In a pre-recorded video presented before the screening in Venice, he added that he hoped the restored version would be more disturbing than the original cut. Judging by the screening I attended, he achieved that aim. The story is based on the story from the 1940s about the “Lonely Hearts Killers”, a couple who posed as brother and sister, victimized lonely widows, and finally killed them. The story was the basis for The Honeymoon Killers (1970). Coral (Regina Orozco) is a highly obese woman with two children. She gets in touch with Nicolas, a confidence trickster who courts women to steal their money. Coral gets wise to him, but instead of exposing him, becomes his partner in crime.
Blood like Deep Crimson
She dumps her kids in an orphanage and gets ready to follow her love, even though he has already fooled her twice. She is an all-too-willing accomplice to Nicolas’s crimes, even when they turn seriously violent. The early section of the film has obvious comedic elements. It’s up to the viewer to decide how long the fun lasts since this is a work that will take some seriously dark turns. Marisa Paredes has a memorable part as a deeply religious woman who becomes one of the pair’s victims. Her neighbour, Sara Silberman (Rosa Furman), sees right through the couple immediately. She is, basically, the only intelligent individual in the story, and she has some of the film’s best lines.
Before the pair met each other, Nicolas was merely taking the women’s money.

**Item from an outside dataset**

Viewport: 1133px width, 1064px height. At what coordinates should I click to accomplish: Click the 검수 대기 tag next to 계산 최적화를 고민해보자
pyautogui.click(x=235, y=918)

It’s Coral who adds the killings to the proceedings. It’s no exaggeration to state that the two bring out the worst in each other, which simultaneously seems to bring them comfort and a particular joy. She sees him as her idol, Charles Boyer. He is ridiculously vain and never leaves the house without his wig. Deep Crimson is a perverted work, which is unquestionably not designed for those who demand that a film’s characters should be likeable. However, they are still believable and relatable, which renders the work even darker. As Ripstein said, it is a love story, even if it is an extreme one.
Deep Crimson is aesthetically gorgeous. This was the first of Ripstein’s features shot by Guillermo Granillo. They would make four more films together. The colours and the perpetual camera movements elevate the sense of the grisly deeds while simultaneously acting as a counterpart. This was David Mansfield’s first score for the director, as well. He would go on to be the composer of six subsequent Ripstein films. The script was written by Paz Alicia Garciadiego. She has provided countless scripts for her director husband. Even though the film relies on the true events and the previous film version, she manages to put her own sardonic mark on the work.

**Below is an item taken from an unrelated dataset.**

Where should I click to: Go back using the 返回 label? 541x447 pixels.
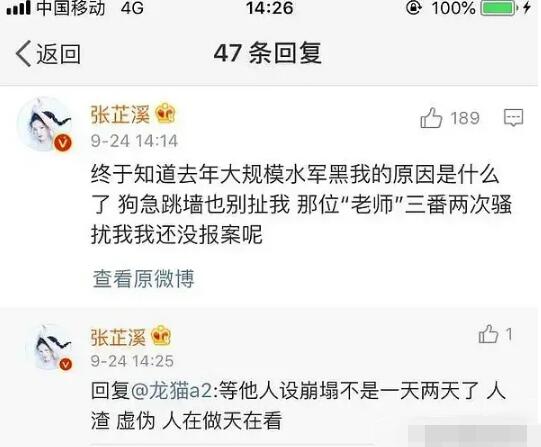tap(59, 54)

Going back to Ripstein’s hope that the director’s cut would be disturbing, that was evidently the case at the Venice festival. There were numerous walkouts, and I witnessed two women arguing with the respective men they were with until they finally fled for the exit. That a film from 1996 still elicits such a reaction says something about the unsettling nature of Deep Crimson. In comparison, a similar scene in Cronenberg’s latest film, Crimes of the Future (2022), didn’t cause any such reactions, even though the director had promised walkouts before the Cannes screening.
Ripstein is one of, not many great directors who are still alive. It’s high time for a major festival to pay him a tribute with a retrospective. There was a small series at Transatlantyk in Łódź a few years ago. I think that the director of masterpieces such as La Mujer del puerto (1991), Principio y fin (1993), La reina de la noche (1994), and many others, deserves a proper retrospective. That is without mentioning Castillo de pa pureza (1973), which, in my mind, is a clear precursor to a certain Greek director’s breakthrough film.